Here is a list of the sample student projects. These projects will be conducted in the supervision of the faculty, PhD/MS students, postdoctoral fellow involved in the NSF REU project. 
Privacy-Preserving Information Retrieval
          Information retrieval (IR) plays an essential role in daily life. However, currently deployed IR technologies are insufficient when the information is protected or deemed to be private. For example, submitting a query to a publicly available search engine (e.g., Bing or Google) requires disclosing potentially delicate facts (e.g., thoughts about abortion), as well as the websites the user considers interesting. Similarly, when a private database contains sensitive information needed by the user, it cannot be searched freely. Over the past decade, various approaches, generally referred to as private information retrieval (PIR), have been proposed to obfuscate queries and responses, but they are limited in that the retrieved information is inadequate to compute relevancy. To address such limitations, this project investigates the necessary techniques to build a framework that allows one party to discover whether a second party harbors any relevant textual information without either party disclosing any information.
Making Multi-authority Attribute Based Encryption more flexible
          Attribute based encryption (ABE) stands out as a promising cryptographic tool to provide flexible and fine-grained access control. In ABE (specially CP-ABE), it is possible to realize any access policy in terms of a set of descriptive attributes and decryption is possible by a key if attributes in the key satisfies the access policy. One problem with ABE is the key escrow problem which happens due to the fact that only one party (Attribute authority) owns the master secret key. So, attribute authority can create any decryption key and have the ability to decrypt anything. Multi authority ABE (MA-ABE) was proposed to overcome the key escrow problem of ABE. In MA-ABE, instead of having a single attribute authority, multiple attribute authorities exist and each attribute authority controls their own distinctive set for attributes. No single attribute authority has the ability to create decryption keys for attributes other than those administrated by itself. But, MA-ABE solves key escrow problem with the cost of losing flexibility. All the existing MA-ABE proposed so far has the restriction that any access policy as well as decryption key should contain at least one attribute from each attribute authority. It results in bigger ciphertext size. On the other hand, one has to be more knowledgeable about which attribute is owned by which attribute authority. This can be a problem in large a scale system like cloud. So, in this research, our goal would be to get rid of all or some of these restrictions and make MA-ABE more flexible.

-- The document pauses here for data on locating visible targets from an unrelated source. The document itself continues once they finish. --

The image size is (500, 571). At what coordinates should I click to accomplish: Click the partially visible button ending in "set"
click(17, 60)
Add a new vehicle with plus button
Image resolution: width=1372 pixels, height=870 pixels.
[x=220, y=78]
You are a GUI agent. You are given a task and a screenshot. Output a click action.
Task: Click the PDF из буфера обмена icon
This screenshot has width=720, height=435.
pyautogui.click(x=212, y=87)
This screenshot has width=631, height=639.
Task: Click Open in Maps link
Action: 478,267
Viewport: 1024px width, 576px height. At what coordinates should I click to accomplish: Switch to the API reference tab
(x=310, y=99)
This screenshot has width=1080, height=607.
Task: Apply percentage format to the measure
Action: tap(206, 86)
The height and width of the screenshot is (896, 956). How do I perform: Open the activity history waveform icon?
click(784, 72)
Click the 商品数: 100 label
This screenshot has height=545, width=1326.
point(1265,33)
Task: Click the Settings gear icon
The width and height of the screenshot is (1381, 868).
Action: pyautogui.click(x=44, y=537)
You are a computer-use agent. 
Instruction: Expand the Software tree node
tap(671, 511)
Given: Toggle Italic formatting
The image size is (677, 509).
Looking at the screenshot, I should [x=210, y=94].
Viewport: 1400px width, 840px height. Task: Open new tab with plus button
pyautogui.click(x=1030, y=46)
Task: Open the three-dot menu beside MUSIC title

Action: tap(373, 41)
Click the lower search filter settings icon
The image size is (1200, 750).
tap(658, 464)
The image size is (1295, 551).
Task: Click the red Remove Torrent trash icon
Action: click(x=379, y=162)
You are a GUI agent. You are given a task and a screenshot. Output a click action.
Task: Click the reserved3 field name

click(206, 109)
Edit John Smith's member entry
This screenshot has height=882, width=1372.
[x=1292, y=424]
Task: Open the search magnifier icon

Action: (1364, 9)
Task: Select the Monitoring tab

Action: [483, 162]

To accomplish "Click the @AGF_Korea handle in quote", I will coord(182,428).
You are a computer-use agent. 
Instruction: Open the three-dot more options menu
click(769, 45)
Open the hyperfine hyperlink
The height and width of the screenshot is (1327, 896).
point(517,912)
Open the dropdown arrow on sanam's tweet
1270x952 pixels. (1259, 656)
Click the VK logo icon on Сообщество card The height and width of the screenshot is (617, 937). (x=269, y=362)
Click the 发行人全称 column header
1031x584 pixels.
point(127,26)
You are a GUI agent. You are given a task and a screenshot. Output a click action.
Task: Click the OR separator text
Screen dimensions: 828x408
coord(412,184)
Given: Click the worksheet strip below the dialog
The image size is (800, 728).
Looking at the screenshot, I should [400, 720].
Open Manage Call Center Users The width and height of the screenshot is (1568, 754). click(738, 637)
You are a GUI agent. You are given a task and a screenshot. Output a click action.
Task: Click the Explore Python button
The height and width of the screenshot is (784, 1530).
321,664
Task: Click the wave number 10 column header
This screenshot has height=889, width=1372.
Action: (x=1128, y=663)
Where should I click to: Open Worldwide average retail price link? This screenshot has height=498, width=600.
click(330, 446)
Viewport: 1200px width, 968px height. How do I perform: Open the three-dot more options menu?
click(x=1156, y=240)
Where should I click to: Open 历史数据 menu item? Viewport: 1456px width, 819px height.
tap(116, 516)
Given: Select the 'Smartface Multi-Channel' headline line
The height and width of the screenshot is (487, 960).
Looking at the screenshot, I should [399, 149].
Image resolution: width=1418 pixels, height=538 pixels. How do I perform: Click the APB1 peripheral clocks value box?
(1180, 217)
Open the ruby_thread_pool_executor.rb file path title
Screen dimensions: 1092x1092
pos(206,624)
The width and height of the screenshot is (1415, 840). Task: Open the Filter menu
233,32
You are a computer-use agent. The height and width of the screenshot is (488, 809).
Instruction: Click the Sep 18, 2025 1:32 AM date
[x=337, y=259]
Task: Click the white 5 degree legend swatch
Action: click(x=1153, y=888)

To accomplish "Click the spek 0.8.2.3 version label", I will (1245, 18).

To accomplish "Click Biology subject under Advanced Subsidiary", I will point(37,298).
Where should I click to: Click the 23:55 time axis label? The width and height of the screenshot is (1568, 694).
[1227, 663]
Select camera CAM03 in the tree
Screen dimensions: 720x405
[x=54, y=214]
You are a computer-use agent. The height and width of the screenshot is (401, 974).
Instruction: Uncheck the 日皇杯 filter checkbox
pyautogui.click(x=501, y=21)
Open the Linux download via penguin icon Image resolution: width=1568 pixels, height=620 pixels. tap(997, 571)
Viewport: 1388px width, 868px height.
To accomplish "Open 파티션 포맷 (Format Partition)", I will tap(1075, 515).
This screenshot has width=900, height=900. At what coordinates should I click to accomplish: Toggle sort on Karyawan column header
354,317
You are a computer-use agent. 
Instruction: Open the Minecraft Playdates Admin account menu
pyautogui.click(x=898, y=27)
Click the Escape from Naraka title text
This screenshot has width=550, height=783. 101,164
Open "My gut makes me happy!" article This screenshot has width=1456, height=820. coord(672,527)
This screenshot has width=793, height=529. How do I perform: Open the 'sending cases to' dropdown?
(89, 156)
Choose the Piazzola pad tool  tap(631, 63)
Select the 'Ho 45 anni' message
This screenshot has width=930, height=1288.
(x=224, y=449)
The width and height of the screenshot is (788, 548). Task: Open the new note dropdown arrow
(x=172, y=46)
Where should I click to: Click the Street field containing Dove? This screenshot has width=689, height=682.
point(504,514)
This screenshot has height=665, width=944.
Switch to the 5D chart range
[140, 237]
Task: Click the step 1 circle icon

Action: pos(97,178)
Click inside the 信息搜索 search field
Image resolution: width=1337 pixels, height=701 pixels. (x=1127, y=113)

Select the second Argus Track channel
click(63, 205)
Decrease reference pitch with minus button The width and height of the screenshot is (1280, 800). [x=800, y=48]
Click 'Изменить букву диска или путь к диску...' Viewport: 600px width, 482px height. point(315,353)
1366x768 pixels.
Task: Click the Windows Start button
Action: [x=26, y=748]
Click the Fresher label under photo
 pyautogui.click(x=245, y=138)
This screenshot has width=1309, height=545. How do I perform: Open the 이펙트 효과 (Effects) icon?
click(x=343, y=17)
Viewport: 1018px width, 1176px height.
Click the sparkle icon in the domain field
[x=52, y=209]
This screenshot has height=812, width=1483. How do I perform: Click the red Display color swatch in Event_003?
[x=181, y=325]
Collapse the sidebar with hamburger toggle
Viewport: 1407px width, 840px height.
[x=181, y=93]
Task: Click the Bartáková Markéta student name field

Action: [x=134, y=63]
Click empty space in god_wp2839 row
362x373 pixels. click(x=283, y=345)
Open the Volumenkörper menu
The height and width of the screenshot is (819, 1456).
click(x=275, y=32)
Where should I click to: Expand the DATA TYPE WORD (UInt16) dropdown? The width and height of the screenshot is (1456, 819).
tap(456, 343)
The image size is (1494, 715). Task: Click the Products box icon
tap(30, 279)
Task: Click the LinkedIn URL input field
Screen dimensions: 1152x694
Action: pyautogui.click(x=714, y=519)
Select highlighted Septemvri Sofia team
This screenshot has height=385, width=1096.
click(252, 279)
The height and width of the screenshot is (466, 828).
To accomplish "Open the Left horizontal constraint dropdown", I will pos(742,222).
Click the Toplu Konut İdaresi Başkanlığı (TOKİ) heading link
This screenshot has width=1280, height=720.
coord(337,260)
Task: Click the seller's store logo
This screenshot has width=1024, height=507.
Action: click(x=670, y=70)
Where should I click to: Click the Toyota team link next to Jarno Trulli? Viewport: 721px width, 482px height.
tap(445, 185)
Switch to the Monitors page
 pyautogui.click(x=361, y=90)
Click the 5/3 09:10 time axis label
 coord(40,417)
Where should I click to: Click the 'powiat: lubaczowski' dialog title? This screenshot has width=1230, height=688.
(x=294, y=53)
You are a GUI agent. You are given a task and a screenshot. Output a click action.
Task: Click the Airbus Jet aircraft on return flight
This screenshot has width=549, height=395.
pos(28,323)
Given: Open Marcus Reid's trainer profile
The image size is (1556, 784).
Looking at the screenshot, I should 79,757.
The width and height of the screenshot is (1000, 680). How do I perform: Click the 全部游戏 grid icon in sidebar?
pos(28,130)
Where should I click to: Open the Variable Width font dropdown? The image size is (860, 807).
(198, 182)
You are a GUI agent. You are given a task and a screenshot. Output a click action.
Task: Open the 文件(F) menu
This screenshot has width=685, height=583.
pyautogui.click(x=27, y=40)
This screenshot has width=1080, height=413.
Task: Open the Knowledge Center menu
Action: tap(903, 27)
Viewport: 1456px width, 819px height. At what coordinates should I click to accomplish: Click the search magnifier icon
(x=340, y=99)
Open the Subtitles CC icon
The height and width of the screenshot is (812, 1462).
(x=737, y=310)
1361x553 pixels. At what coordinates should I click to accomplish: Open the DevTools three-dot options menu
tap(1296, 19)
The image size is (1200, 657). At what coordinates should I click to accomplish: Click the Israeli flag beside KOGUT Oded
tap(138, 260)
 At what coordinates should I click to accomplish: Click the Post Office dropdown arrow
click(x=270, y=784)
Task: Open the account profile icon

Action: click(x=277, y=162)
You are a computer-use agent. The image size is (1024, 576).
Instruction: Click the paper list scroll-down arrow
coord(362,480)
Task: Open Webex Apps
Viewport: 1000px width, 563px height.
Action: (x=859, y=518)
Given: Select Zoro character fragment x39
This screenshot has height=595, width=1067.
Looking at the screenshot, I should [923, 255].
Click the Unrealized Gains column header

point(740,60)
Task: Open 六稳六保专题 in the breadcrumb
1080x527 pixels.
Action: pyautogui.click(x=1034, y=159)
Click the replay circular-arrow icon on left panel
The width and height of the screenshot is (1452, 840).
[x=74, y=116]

Online Trust Evaluation Framework
          Cloud computing platforms in the past decade has seen a growing acceptance amongst users to host their applications. This is because of its capability to cut down financial costs and relieve the users from the hassle of acquiring and maintaining required resources. A pay-as- you-model along with the automated options of scaling up and down also adds on to the popularity of Cloud computing platforms. Nevertheless amidst these advantages, users are wary about fully adopting the cloud computing platform because of their primary concerns about the security of their application on the cloud computing platform. To address these concerns, past researches have proposed an “offline risk assessment of cloud service provider” framework which assesses the security provided by a cloud service provider with respect to the security threats present in a user’s application. It then formulates a cloud migration plan by performing a cost-benefit tradeoff analysis to select suitable cloud service provider to host an application.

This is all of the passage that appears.